The paver 1 of FIGS. 14 to 18 is similar to the paver 1 of FIGS. 12 and 13, i.e., the rotors rotate about a vertical axis in the direction of the arrows B in FIG. 16. Furthermore, three pairs of rotors 14 uniformly distributed in the longitudinal direction L are provided in this case.
This embodiment differs from the embodiment of FIGS. 12 and 13 due to the fact that two groups of four blades 16 are provided in each rotor 14. Each group is distributed at a different height of each of the rotors 14 in the first vertical direction V. Depending on the dimensions of the paver 1, more than two groups of blades 16 could be provided.
On the other hand, it should be mentioned that the number of blades 16 in each of the groups should not be interpreted in a limiting manner either, since three, five, or more blades could be provided in each group of one and the same rotor 14.
In each group of blades 16, said blades 16 transversely project from the rotor 14 in the radial direction and are uniformly distributed about its perimeter. In particular, in this case, the blades 16 project perpendicular to the first vertical direction V, each blade forming an angle of 90° with respect to the adjacent blades. The blades 16 consist of laminar steel profiles with a rectangular cross-section, welded onto the axis of the rotor 14.
As can be seen in FIG. 16, to achieve better stirring, each blade of said plurality of blades 16 is planar and has its own generating blade axis 32.
The blade axes 32 of a group of blades are co-planar, in planes perpendicular to the first direction.
It can be seen in FIG. 12 that each blade 16 is tilted about its own blade axis 32, such that it forms an angle α with respect to a horizontal plane, i.e., with respect to the plane perpendicular to the axis of the first vertical direction V. Furthermore, it is particularly preferred for the vertex of the angle α of the blades of the first and third rows of rotors to be located up ahead, in the direction of rotation B of the blades. This orientation of the inclination has the effect of causing an upward pushing on the aggregate mass. This pushing improves the mixing action in the mass. In contrast, in the rotor 14 that is adjacent in the direction of forward movement of the aggregate the vertex of said angle is located in the rear part in the direction of rotation of said rotor. FIG. 15 shows this situation, in which despite the three pairs of rotors being identical, the rotors 14 in the middle rotate in the opposite direction of the first and third pairs of rotors.

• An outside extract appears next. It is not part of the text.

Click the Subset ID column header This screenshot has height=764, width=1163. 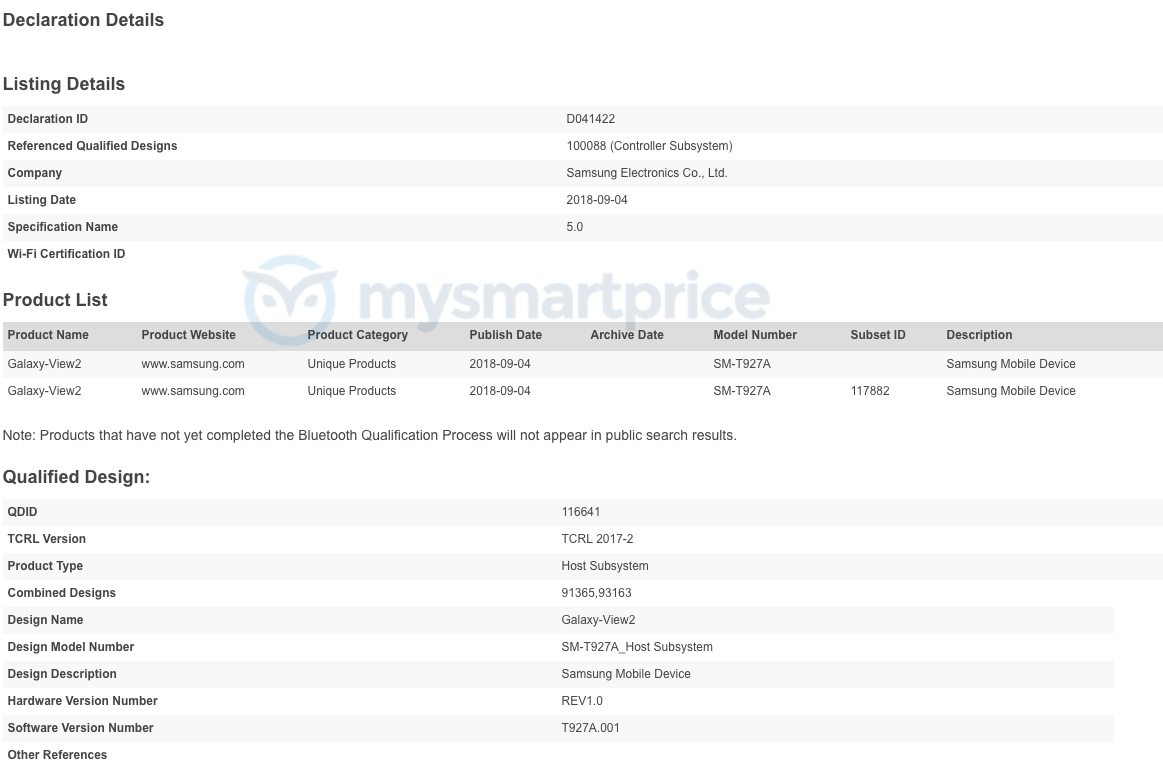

In another embodiment not shown in the drawings, the blades 16 can be formed having a certain curvature along a generating trajectory.
Finally, the driving principle of the six rotors 14 of this embodiment can be observed in FIG. 18. The drive wheel 26 is directly connected with the power output of the engine of the paver. In turn, each of the rotors 14 is meshed through a chain 28 with the drive wheel. As a result of this mechanism, two rotors 14 that are adjacent in the longitudinal direction L rotate in opposite directions.
A tensioning sprocket 30 which keeps the chain taut at all times as a result of it being movable in the direction of the double arrow C of FIG. 18 is also provided.
Finally, the effect of the inclination of the blades 16 with respect to their own axis depending on the direction of rotation of the blades can also be seen in FIG. 18. As can be seen, in the first and third rows of rotors 14, the blades 16 cause an upward movement of the aggregate. In contrast, in the second row of rotors 14, when the blades 16 rotate they cause a downward movement of the aggregate.
While the present disclosure has been illustrated and described with respect to a particular embodiment thereof, it should be appreciated by those of ordinary skill in the art that various modifications to this disclosure may be made without departing from the spirit and scope of the present disclosure.